COVID-19 EFFECTS

2021 uncommon exam dates not good for card business

Traditionally, national exams take place between October and December

In Summary
  • The Class 8 and Form 4 candidates are set to start their exams this coming week on March 22 and March 25 respectively.
  • A spot check by the Star yesterday revealed little or no activity at the card shops.
Pupils display a personalised success card
Pupils display a personalised success card

The third term of every school year was normally 'high season' for most stationery shops as they would cash in on the national examinations taking place to sell success cards.

In 2020 however this was not the case, as the Covid-19 pandemic hit the world and this saw disruptions in every sector, the education sector not being spared.

When the first Covid-19 case was announced in the country in March, President Uhuru Kenyatta suspended learning in all institutions to curb the spread of the disease thus disrupting the school year.

In the beginning of October, the long holiday for the candidates was over as the Education Cabinet Secretary George Magoha announced a phased reopening of the schools for Class 8, Form 4 and Grade 4 to finish their second term.

In normal times, that period was when people would be purchasing the success cards as the traditional exam period runs from October to December, but this are uncommon times.

The Class 8 and Form 4 candidates then went back to school after the December holiday to finish their third term and are now set to start their exams this coming week on March 22 and March 25 respectively.

The Nairobi CBD downtown, is where it was most busy during the exam period as there are many stationery shops and hawkers the streets awash with success cards of different shapes and sizes.
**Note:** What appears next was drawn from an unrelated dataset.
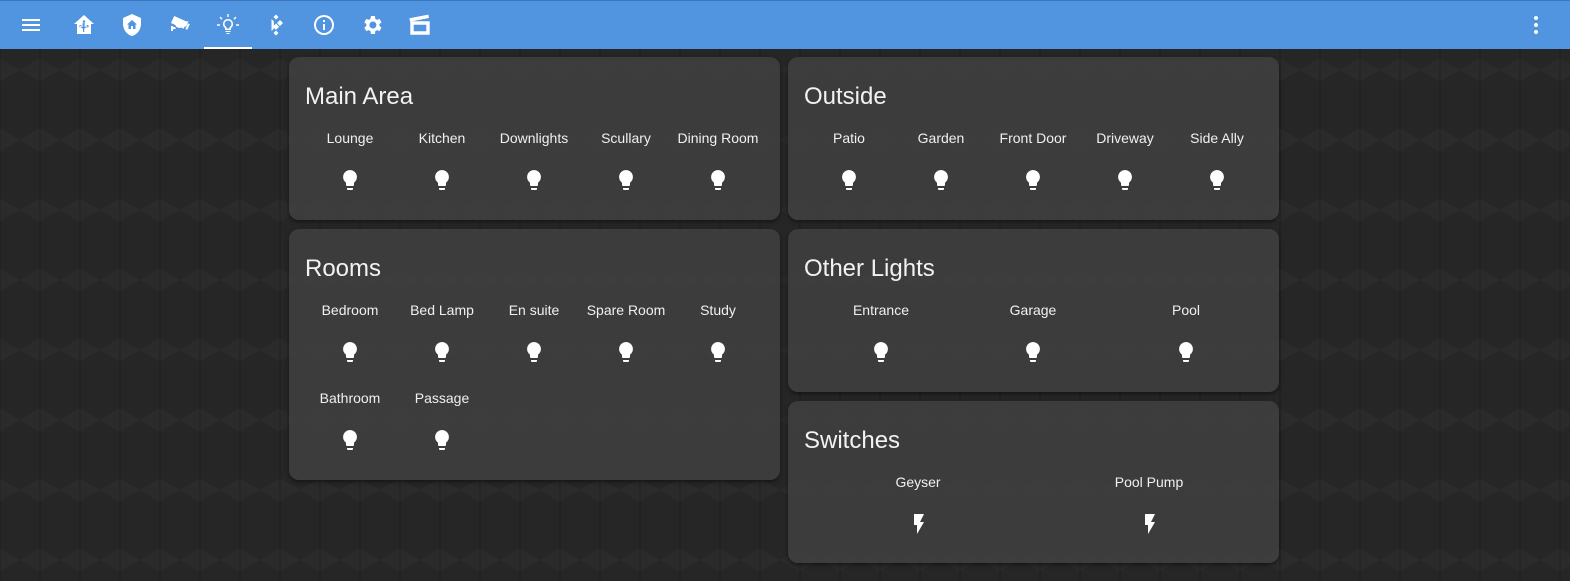 This screenshot has width=1570, height=581. What do you see at coordinates (852, 440) in the screenshot?
I see `card-title: Switches` at bounding box center [852, 440].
However a spot check by the Star yesterday revealed little or no activity at the shops.

Riward investments shop along River road just had the last dozen of some A5 success cards.

“This exam season the owner did not stock up on many success cards as the first batch we had did not sell as the precios times,” said James Wamalwa, one of the shop attendants.

Wamalwa said the owener opted to stock on more regular stationery despite it being the exam period.

Just along the same street is Wajohn investments, here they still have a lot of stock and customers are also trickling in.

According to Lucy Mukami, one of the shop attendants, they are getting customers but not as many as other previous years.

“I think most of our customers are not are it’s exam time since its's February and not the traditional schools’ third term,” she said.

Mukami also noted that despite the business not being that bad, they do not have a lot of stock.

“We were used to ordering the cards by August in anticipation for October but this year due to the Chinese lunar year in February we couldn't make very early preorders as our main source of the cards is China,” she said.

For Mary Njeri , a businesswoman who buys the cards at wholesale and then vends to her clients business is low this year as she has not been getting many orders.

Njeri also noted digitisation that has slowly been shifting people’s interest from physical cards to electronic ones, meaning more people are choosing to send the sucess messages through electronic phones.

Despite the low and uncommon success card business this season, we wish all candidates all the best in their exams.